Saved data entries
╔══

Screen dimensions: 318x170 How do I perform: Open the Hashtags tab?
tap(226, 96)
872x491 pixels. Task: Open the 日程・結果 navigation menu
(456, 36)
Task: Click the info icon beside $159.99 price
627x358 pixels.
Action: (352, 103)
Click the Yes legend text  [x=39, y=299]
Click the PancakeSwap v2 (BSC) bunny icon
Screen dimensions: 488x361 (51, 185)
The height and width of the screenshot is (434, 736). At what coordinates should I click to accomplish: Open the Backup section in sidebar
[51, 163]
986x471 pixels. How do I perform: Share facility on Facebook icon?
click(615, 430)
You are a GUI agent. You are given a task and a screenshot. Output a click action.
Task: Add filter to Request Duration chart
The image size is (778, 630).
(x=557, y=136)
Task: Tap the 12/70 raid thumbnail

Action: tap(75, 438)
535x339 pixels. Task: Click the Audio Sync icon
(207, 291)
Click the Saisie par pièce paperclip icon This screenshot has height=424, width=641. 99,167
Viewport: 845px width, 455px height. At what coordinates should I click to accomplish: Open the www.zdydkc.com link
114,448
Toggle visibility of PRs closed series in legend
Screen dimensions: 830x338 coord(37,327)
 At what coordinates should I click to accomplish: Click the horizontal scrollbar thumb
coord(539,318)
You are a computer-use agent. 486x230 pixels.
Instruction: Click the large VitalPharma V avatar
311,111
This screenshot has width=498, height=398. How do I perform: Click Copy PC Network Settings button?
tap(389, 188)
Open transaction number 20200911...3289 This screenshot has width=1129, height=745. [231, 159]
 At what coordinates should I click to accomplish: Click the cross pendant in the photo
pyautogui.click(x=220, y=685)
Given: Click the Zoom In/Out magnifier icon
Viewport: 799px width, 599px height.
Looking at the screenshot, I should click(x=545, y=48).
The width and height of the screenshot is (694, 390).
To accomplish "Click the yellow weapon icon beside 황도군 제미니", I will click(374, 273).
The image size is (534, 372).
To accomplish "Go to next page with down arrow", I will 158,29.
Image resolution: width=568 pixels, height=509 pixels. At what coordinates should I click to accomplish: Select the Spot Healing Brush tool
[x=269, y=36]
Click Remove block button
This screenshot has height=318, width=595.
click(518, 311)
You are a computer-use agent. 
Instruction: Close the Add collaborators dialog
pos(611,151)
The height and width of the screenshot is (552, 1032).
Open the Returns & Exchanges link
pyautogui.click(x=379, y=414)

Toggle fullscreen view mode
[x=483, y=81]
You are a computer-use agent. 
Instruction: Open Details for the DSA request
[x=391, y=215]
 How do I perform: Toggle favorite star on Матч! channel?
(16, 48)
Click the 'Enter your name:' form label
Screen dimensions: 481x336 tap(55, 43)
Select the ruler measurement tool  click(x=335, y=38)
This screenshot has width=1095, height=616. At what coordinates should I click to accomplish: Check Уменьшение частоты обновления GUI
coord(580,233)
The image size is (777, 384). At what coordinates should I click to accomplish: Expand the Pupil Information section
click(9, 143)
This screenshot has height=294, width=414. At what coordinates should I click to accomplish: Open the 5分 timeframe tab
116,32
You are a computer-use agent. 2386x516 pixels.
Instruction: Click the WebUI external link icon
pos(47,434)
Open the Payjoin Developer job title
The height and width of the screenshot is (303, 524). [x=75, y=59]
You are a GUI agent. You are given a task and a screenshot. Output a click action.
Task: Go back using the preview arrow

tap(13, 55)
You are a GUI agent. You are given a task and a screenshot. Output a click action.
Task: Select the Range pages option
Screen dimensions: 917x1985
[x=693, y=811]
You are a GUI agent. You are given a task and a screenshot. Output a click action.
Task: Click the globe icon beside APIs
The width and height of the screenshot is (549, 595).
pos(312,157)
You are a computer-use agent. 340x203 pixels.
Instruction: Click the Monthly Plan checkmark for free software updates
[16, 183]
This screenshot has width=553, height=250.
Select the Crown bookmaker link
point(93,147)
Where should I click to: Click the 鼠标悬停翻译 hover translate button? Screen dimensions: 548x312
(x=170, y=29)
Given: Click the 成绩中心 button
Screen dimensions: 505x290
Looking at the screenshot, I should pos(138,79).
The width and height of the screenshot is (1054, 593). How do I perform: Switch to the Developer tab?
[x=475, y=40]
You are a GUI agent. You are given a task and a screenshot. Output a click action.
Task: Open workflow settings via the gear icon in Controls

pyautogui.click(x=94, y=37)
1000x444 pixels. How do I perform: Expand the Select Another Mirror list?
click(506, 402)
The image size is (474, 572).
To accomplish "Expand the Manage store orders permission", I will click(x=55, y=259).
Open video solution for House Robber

╚══

- YOUR INSTRUCTIONS: Among the records above, a stretch begins at the line containing "Toggle visibility of" and ends at the line containing "You are a computer-use agent. 486x230 pixels.". Restate that stretch word for word, and nothing else.

- EXERCISE ANSWER:
Toggle visibility of PRs closed series in legend
Screen dimensions: 830x338 coord(37,327)
 At what coordinates should I click to accomplish: Click the horizontal scrollbar thumb
coord(539,318)
You are a computer-use agent. 486x230 pixels.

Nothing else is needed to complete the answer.